In a video interview with Pharma Commerce, Mark Sawicki, PhD, Cryoport Systems’ president and CEO, discusses the evolving state of global cell and gene therapy commercialization. Sawicki highlighted significant progress in key operational areas, noting that companies are now better prepared for commercial launches than in the past. Early challenges in manufacturing readiness have been largely resolved, with organizations now demonstrating clear strategies, scalable capacity, and well-vetted supply chains. Regulatory hurdles have also been substantially addressed, and most companies are effectively engaging primary launch sites, especially major academic medical centers, ensuring they are trained and ready for product deployment.

However, several persistent challenges remain. Reimbursement, particularly in Europe, continues to be a major hurdle—even for mature companies with marketed therapies. Another notable issue is physician education, especially outside of large teaching hospitals. Many community-based physicians lack a deep understanding of cell and gene therapies, creating a barrier to broader adoption.

Sawicki also pointed to community care engagementas an area needing attention. While major centers are prepared, regional and community sites are lagging in terms of readiness and support. According to available market data, current therapies are reaching only about 20% of the addressable patient population in the United States and Europe, with even lower uptake globally.

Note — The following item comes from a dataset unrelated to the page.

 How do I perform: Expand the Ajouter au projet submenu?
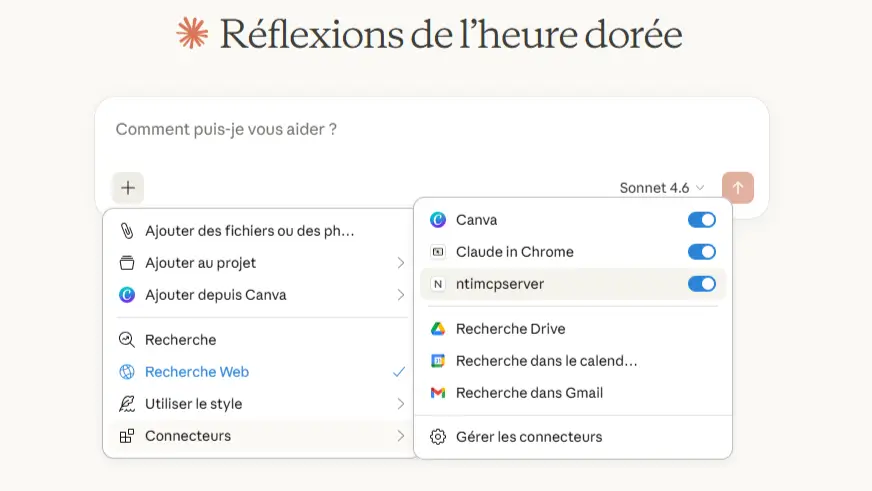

Finally, standardization of processes, particularly across clinical sites and within supply chain systems, remains an issue. Inconsistent procedures and infrastructure gaps at these levels hinder the ability of sites to fully support these complex therapies. Addressing these shortcomings will be critical to expanding access and realizing the full potential of cell and gene therapy worldwide.

Sawicki also comments on how supply chain expectations have shifted amid tighter funding, FDA leadership changes and evolving CMC standards; the critical role of cryopreservation, real-time logistics data and AI-enabled fulfillment in protecting product integrity and patient outcomes; what pharma leaders can borrow from CGT’s operational playbook to improve resilience across therapeutic areas; and much more.

A transcript of his conversation with PC can be found below.

PC: To what extent do you believe AI should be used at this particular point in time?

Sawicki: When you sit down and you talk to the industry around AI, it's really in an exploratory phase today. There're a few companies that have sprung up that are really betting the farm on AI as it relates to target identification, safety, and elements, but it's still really early, and I think most folks are kind of wait and seeing on the validity of AI before they step into it in a really aggressive way.

We're much of the same—we're observing and we're paying attention, but we'll be a fast follower. We're not going to be investing huge sums in AI until we can see a clear and defined ROI on that investment, so we're really looking at it right now just as a second check on things like risk management, validation, qualification-related activities, and supply chain optimization, just as a second check and balance against our human thought processes around it.